Focus on training and procedures for investigators

2015–2016 also saw a renewed focus on training and procedures for investigators, with the intent of bringing more rigour to the investigative process. The OIC hired new investigators in early 2016. This cohort of new investigators benefited from an updated, comprehensive training suite. This new training suite, developed by experienced investigators, legal counsel and senior management at the OIC, was created to ensure a consistent approach across the OIC in the conduct of its investigations.

Although mandatory for new investigators, these training sessions were also made available to other OIC employees who could benefit. (Proactive identification of training needs is in alignment with the OIC’s performance management model. See “Performance management of investigators.”)

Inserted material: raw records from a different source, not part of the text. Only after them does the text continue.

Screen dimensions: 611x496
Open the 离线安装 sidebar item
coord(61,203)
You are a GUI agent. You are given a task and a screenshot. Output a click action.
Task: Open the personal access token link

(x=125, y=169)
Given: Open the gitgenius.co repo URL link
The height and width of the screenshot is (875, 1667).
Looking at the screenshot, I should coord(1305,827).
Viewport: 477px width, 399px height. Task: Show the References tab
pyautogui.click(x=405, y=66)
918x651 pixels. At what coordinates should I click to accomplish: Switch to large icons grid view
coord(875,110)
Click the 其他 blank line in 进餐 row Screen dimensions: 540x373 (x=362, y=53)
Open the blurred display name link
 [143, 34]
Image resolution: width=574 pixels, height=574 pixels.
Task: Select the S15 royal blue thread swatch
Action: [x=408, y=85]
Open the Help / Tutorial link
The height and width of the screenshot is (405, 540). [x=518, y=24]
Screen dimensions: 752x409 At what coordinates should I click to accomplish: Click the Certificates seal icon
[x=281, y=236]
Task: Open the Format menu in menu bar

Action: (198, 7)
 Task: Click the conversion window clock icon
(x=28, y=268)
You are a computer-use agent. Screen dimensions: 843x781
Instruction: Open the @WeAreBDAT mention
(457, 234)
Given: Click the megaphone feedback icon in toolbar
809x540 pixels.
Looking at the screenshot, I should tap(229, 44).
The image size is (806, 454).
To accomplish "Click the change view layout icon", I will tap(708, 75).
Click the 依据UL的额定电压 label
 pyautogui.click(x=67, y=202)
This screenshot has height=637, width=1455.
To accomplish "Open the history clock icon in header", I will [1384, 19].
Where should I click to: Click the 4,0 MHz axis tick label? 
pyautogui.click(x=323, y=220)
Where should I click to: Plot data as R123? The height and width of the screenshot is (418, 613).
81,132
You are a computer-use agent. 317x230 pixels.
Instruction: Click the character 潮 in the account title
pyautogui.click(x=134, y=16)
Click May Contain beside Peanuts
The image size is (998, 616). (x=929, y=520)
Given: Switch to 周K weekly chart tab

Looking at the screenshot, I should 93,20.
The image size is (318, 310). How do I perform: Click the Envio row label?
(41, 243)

A mediator from the Office of the Information and Privacy Commissioner of Ontario was also invited to the OIC in 2015–2016 to provide mediation training to investigators. Complaints are primarily resolved through mediation and persuasion at the OIC and the Commissioner plans to roll-out a mediation project for all investigations in the near future.

In 2016–2017, the Commissioner will be developing an investigation manual and a code of procedure to bring further predictability to the investigations process (see “New tools for complaints and investigations”).